Las bajas temperaturas que la mayoría de nosotros estamos sufriendo en todo Estados Unidos pueden suponer un peligro no solo para nosotros, sino también para nuestros electrodomésticos. Estas temperaturas gélidas a las que nos enfrentamos pueden hacer que los electrodomésticos no solo funcionen con menos eficiencia, sino que también puedan provocar congelaciones, grietas o incluso una explosión. Durante los meses de noviembre a abril, es importante tomar precauciones adicionales para proteger tus electrodomésticos de daños imprevistos causados por el frío.
A continuación te ofrecemos algunos consejos sobre cómo afecta el frío a los electrodomésticos, como las lavadoras y los frigoríficos, y qué medidas podemos tomar para sacar el máximo partido a nuestros aparatos durante los fríos días que se avecinan.
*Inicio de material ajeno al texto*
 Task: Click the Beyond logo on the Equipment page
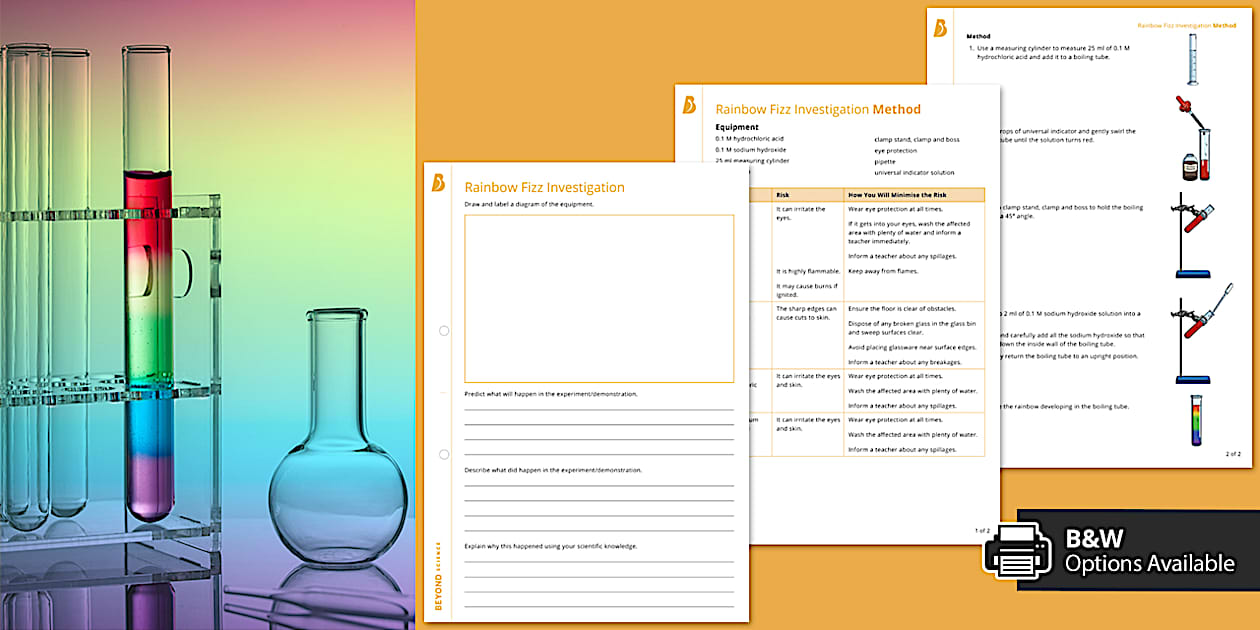pyautogui.click(x=691, y=104)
Cómo afecta el frío a la refrigeración
Nuestros frigoríficos y congeladores son uno de los electrodomésticos más utilizados en el hogar. Sin embargo, dado que la mayoría de los hogares tienen una media de 2,55 personas, puede resultar difícil guardar toda la compra en un solo lugar. Por eso, algunos de nosotros también tenemos un frigorífico o un congelador en el garaje o el sótano para guardar lo que no cabe en el resto. Aunque es bueno tener algo de espacio de almacenamiento adicional, también es importante tener en cuenta que, si las temperaturas bajan por debajo de los 15-26 grados centígrados, es posible que el frigorífico no realice sus ciclos con la misma frecuencia. Esto se debe principalmente a que el termostato del frigorífico no activa los ciclos de refrigeración y descongelación adecuados, lo que, en última instancia, podría provocar que el frigorífico o el congelador dejen de funcionar. Si puede regular la temperatura en estas zonas más frías de su hogar, podría ahorrarse tener que reparar o sustituir estos electrodomésticos de gran tamaño.
Cómo afecta el frío a las lavadoras
La mayoría de los que vivimos cerca de la sede de ICM Controls en Syracuse, Nueva York, nos enfrentamos esta semana a temperaturas que bajan hasta los -1 °C. ¿Sabías que estas temperaturas invernales tan bajas pueden afectar a cómo lavamos la ropa? Si has lavado la ropa recientemente y te parece que no queda bien limpia, ¡puede que tengas razón! El detergente para la ropa requiere que el agua esté a una temperatura mínima de 15 °C, si no más. Si la temperatura de tu lavadora es inferior a 15 °C, es posible que el detergente no se disuelva correctamente. Aunque el programa «frío» ayuda a ahorrar dinero y energía, es importante saber qué programa es necesario para garantizar que el detergente se disuelva en función de tus condiciones climáticas específicas. De lo contrario, estarás utilizando más agua de la necesaria sin lograr el objetivo final de tener la ropa limpia. En definitiva, si las temperaturas exteriores son bajo cero, podría ser conveniente recurrir más a la configuración de agua «tibia» o «caliente» para lavar tu ropa de forma eficaz y eficiente.